TrackMania falls into a category of games that I absolutely love.

By Logic & Trick

While I am able to enjoy quite a large variety of games, like everyone else I find certain categories are much more enjoyable than others. Racing is typically not one of those categories: I find most racing games repetitive, boring, and overly reliant on multiplayer competition as a gameplay mechanic.

For me, TrackMania is none of these: it bucks the trend of pretty much every other racing game out there and makes something addictive, exciting, challenging, and engaging.

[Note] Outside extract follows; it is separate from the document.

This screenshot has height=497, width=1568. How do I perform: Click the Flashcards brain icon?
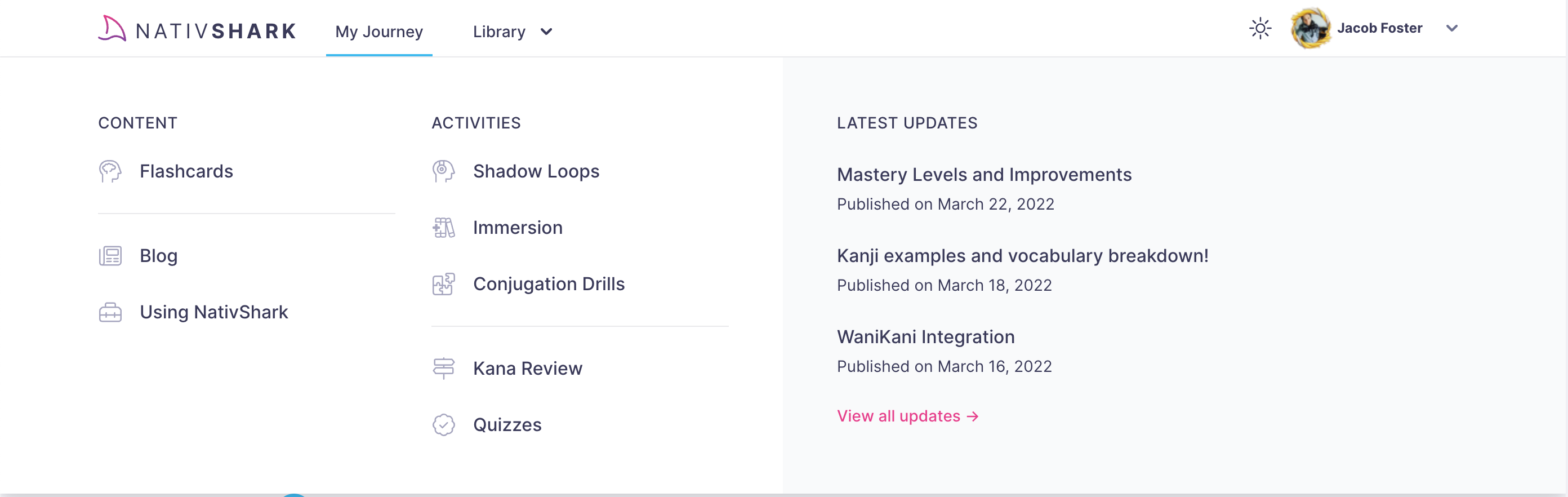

It does this by doing exactly what games do best: by removing itself from reality.

Many racing games are firmly grounded in reality: Gran Turismo, Dirt, Forza, and similar games attempt to emulate real life racing as closely as possible. There’s certainly a market for a realistic driving simulator, but for somebody like me, that’s terribly boring. If you venture a bit further into game territory, you come across games like Grand Theft Auto and Need For Speed. These games are grounded in reality, but put the player in fantastical situation that wouldn’t possibly happen in real life. These games are more enjoyable for people who aren’t hardcore racing fans.

If you go even further down the path, you eventually come across the racing games that ignore much of reality. For me, these are the racing games that are consistently fun, easy to pick up, and hard to put down. Mario Kart is one example. TrackMania is another.

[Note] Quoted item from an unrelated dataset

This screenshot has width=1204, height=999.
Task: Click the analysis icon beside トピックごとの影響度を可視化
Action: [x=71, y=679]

TrackMania falls into one of my favourite game categories. I can’t think of a proper term for it (let me know in the comments if there is!), but the best way to describe it is that your enemy is yourself. In TrackMania, beating the other players is a secondary goal: the primary objective is to beat your own time. I absolutely love games that challenge me in this fashion, as the goal is to beat a time set by somebody with less skill than you – that is, yourself in the past. For me, this triggers an urge to constantly improve my times.

Many of my favourite games have similar mechanics: Theatrhythm Final Fantasy, Elite Beat Agents, Rhythm Heaven, and Trials 2: Second Edition are some examples of similar games. Some are time-based and some are score-based, but all have the same goal: beat your personal best.

TrackMania is a particularly good example of a game like this, because of the additional element it adds: multiplayer. While I said before that beating the other players is a secondary goal, it is still a very satisfying achievement to score a time that puts you above everyone else. Similarly, finishing down near the bottom of the scoreboard motivates you to improve.

The final thing that makes TrackMania stand out of the crowd is variety of the tracks in the game. It’s just more fun to play a racing game with loops, jumps, spirals, wall rides, and many other concepts that would be ridiculous in real life. Once you couple these track sets with a powerful track editor and strong support for custom content, you have a game with a huge amount of content and replay-ability. TrackMania 2 hasn’t been around for very long, and it already has thousands of custom maps. And that number isn’t exactly decreasing. When you combine that with excellent mechanics and addictive, self-competitive gameplay, you get a game that will stay in my "recently played" list for a very long time.